■ **PROBLEM TO SOLVE**: Each record should be written out exactly as given.
--- RECORDS PROVIDED Enclosed Below ---
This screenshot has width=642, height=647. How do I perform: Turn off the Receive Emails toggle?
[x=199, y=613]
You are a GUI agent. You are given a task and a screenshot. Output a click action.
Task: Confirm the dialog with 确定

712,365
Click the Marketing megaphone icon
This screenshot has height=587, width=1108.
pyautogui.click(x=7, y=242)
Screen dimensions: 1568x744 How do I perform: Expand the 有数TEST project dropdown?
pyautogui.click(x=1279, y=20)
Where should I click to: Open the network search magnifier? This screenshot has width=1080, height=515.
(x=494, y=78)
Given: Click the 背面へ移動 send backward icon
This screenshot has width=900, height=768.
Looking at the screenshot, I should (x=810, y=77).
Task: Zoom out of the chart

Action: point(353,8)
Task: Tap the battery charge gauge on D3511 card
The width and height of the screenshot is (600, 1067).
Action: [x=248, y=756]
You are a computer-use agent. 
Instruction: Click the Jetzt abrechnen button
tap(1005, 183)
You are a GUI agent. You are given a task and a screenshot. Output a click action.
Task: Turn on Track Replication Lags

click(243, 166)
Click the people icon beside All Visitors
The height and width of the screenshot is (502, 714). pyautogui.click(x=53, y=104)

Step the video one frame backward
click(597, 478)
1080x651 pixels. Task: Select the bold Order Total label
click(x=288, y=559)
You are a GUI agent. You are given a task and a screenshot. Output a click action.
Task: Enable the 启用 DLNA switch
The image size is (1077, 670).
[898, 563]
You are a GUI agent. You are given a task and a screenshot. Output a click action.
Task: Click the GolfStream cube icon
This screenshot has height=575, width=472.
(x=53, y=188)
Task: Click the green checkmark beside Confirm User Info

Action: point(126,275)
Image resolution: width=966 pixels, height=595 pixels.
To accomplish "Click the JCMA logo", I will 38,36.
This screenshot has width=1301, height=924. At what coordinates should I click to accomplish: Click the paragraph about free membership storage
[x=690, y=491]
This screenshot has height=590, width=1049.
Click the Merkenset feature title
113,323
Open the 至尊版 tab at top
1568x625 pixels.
--- End of Enclosed RECORDS PROVIDED ---
■ **EXERCISE RESULT**:
This screenshot has width=642, height=647. How do I perform: Turn off the Receive Emails toggle?
[x=199, y=613]
You are a GUI agent. You are given a task and a screenshot. Output a click action.
Task: Confirm the dialog with 确定

712,365
Click the Marketing megaphone icon
This screenshot has height=587, width=1108.
pyautogui.click(x=7, y=242)
Screen dimensions: 1568x744 How do I perform: Expand the 有数TEST project dropdown?
pyautogui.click(x=1279, y=20)
Where should I click to: Open the network search magnifier? This screenshot has width=1080, height=515.
(x=494, y=78)
Given: Click the 背面へ移動 send backward icon
This screenshot has width=900, height=768.
Looking at the screenshot, I should (x=810, y=77).
Task: Zoom out of the chart

Action: point(353,8)
Task: Tap the battery charge gauge on D3511 card
The width and height of the screenshot is (600, 1067).
Action: [x=248, y=756]
You are a computer-use agent. 
Instruction: Click the Jetzt abrechnen button
tap(1005, 183)
You are a GUI agent. You are given a task and a screenshot. Output a click action.
Task: Turn on Track Replication Lags

click(243, 166)
Click the people icon beside All Visitors
The height and width of the screenshot is (502, 714). pyautogui.click(x=53, y=104)

Step the video one frame backward
click(597, 478)
1080x651 pixels. Task: Select the bold Order Total label
click(x=288, y=559)
You are a GUI agent. You are given a task and a screenshot. Output a click action.
Task: Enable the 启用 DLNA switch
The image size is (1077, 670).
[898, 563]
You are a GUI agent. You are given a task and a screenshot. Output a click action.
Task: Click the GolfStream cube icon
This screenshot has height=575, width=472.
(x=53, y=188)
Task: Click the green checkmark beside Confirm User Info

Action: point(126,275)
Image resolution: width=966 pixels, height=595 pixels.
To accomplish "Click the JCMA logo", I will 38,36.
This screenshot has width=1301, height=924. At what coordinates should I click to accomplish: Click the paragraph about free membership storage
[x=690, y=491]
This screenshot has height=590, width=1049.
Click the Merkenset feature title
113,323
Open the 至尊版 tab at top
1568x625 pixels.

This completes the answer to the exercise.